Making the Crowd Wiser: (Re)combination through Teaming in Crowdsourcing

Firms as solution seekers are increasingly adopting crowdsourcing contests to acquire innovative solutions to challenging problems. With complex problems, no individual solver may have the full range of requisite knowledge to develop an effective solution. Teaming in crowdsourcing practice has shown promise for developing effective solutions by (re)combining knowledge of diverse contestants. But there has been a paucity of theory on the process that (re)combines diverse contestants via teaming. First, due to the uncertainty of teaming up with strangers, it is not clear how contestants decide to team up with others will impact their eventual performance.
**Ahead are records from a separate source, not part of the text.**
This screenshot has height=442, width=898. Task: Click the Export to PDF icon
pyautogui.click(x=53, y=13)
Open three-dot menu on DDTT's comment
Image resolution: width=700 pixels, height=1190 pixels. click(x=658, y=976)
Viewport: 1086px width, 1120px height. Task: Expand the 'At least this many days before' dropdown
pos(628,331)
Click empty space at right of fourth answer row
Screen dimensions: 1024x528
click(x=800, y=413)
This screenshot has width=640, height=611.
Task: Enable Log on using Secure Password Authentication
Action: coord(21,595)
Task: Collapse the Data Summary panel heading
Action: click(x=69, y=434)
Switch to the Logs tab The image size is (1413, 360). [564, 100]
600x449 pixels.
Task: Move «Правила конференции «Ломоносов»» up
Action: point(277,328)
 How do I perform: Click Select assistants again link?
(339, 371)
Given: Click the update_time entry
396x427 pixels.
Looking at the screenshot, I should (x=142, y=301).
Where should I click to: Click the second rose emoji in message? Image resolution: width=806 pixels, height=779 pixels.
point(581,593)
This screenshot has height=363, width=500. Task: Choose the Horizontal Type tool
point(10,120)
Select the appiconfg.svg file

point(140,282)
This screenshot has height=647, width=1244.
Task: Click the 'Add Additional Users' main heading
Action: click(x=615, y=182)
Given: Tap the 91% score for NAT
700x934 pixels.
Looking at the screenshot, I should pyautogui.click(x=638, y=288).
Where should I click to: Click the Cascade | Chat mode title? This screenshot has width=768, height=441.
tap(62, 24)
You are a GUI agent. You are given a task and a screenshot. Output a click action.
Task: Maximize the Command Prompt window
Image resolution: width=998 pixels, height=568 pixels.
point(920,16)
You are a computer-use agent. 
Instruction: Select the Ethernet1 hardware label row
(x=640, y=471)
Second, since teaming inherently reduces the number of solutions submitted by the crowd, it is not clear whether and how teaming will impact the quality of the solutions acquired by the solution seeker. In this paper, we theorize platform features as different quality signals for (re)combination and systematically explore: a) how the use of different quality signals affects contestants’ performance?, and b) how contestants’ use of signals for (re)combination affects crowdsourcing effectiveness to develop a comprehensive theory from a (re)combination perspective. Using simulation experiments, we find that different signals highlight the instant return of solution integration and potential return of team learning, albeit conditionally depending on problem complexity and timing of team formation. More interestingly, we find a potential misalignment between solver- and seeker-level outcomes. These findings provide new insights on contestant performance and crowdsourcing effectiveness and have implications for the design of crowdsourcing platforms.